## Requirements
Substitute "Goal" for every "Instruction" in all the records below, and write the records out again with nothing else changed.

## Given information
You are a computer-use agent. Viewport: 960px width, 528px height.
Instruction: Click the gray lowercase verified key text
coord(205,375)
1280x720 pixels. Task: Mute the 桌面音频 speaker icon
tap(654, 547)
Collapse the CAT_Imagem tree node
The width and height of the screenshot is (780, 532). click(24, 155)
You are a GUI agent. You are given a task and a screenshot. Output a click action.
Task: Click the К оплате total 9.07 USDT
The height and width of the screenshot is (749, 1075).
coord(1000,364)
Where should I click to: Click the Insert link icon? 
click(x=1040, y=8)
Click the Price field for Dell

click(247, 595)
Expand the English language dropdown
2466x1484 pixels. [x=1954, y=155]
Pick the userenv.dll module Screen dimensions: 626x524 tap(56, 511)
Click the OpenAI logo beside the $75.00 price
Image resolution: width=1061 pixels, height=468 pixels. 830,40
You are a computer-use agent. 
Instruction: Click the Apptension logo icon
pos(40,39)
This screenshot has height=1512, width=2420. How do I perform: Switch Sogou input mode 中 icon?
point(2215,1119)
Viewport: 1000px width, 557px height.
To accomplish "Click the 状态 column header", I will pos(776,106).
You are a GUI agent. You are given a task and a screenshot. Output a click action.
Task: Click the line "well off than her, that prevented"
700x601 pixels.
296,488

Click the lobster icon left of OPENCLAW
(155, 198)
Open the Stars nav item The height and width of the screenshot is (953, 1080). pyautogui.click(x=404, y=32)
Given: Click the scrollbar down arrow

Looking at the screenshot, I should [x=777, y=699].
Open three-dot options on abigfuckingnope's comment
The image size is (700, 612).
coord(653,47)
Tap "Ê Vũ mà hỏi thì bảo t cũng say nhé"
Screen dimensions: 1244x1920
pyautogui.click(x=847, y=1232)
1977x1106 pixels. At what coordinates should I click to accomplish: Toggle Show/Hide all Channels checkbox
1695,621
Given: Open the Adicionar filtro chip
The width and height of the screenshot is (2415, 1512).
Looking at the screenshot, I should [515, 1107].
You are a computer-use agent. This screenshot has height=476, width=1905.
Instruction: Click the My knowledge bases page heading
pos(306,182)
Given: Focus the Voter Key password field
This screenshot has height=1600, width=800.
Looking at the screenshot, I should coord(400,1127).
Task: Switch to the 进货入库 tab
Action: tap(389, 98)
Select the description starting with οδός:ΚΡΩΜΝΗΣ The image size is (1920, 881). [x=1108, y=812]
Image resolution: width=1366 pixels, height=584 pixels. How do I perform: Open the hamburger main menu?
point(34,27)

## Result of this exercise
You are a computer-use agent. Viewport: 960px width, 528px height.
Goal: Click the gray lowercase verified key text
coord(205,375)
1280x720 pixels. Task: Mute the 桌面音频 speaker icon
tap(654, 547)
Collapse the CAT_Imagem tree node
The width and height of the screenshot is (780, 532). click(24, 155)
You are a GUI agent. You are given a task and a screenshot. Output a click action.
Task: Click the К оплате total 9.07 USDT
The height and width of the screenshot is (749, 1075).
coord(1000,364)
Where should I click to: Click the Insert link icon? 
click(x=1040, y=8)
Click the Price field for Dell

click(247, 595)
Expand the English language dropdown
2466x1484 pixels. [x=1954, y=155]
Pick the userenv.dll module Screen dimensions: 626x524 tap(56, 511)
Click the OpenAI logo beside the $75.00 price
Image resolution: width=1061 pixels, height=468 pixels. 830,40
You are a computer-use agent. 
Goal: Click the Apptension logo icon
pos(40,39)
This screenshot has height=1512, width=2420. How do I perform: Switch Sogou input mode 中 icon?
point(2215,1119)
Viewport: 1000px width, 557px height.
To accomplish "Click the 状态 column header", I will pos(776,106).
You are a GUI agent. You are given a task and a screenshot. Output a click action.
Task: Click the line "well off than her, that prevented"
700x601 pixels.
296,488

Click the lobster icon left of OPENCLAW
(155, 198)
Open the Stars nav item The height and width of the screenshot is (953, 1080). pyautogui.click(x=404, y=32)
Given: Click the scrollbar down arrow

Looking at the screenshot, I should [x=777, y=699].
Open three-dot options on abigfuckingnope's comment
The image size is (700, 612).
coord(653,47)
Tap "Ê Vũ mà hỏi thì bảo t cũng say nhé"
Screen dimensions: 1244x1920
pyautogui.click(x=847, y=1232)
1977x1106 pixels. At what coordinates should I click to accomplish: Toggle Show/Hide all Channels checkbox
1695,621
Given: Open the Adicionar filtro chip
The width and height of the screenshot is (2415, 1512).
Looking at the screenshot, I should [515, 1107].
You are a computer-use agent. This screenshot has height=476, width=1905.
Goal: Click the My knowledge bases page heading
pos(306,182)
Given: Focus the Voter Key password field
This screenshot has height=1600, width=800.
Looking at the screenshot, I should coord(400,1127).
Task: Switch to the 进货入库 tab
Action: tap(389, 98)
Select the description starting with οδός:ΚΡΩΜΝΗΣ The image size is (1920, 881). [x=1108, y=812]
Image resolution: width=1366 pixels, height=584 pixels. How do I perform: Open the hamburger main menu?
point(34,27)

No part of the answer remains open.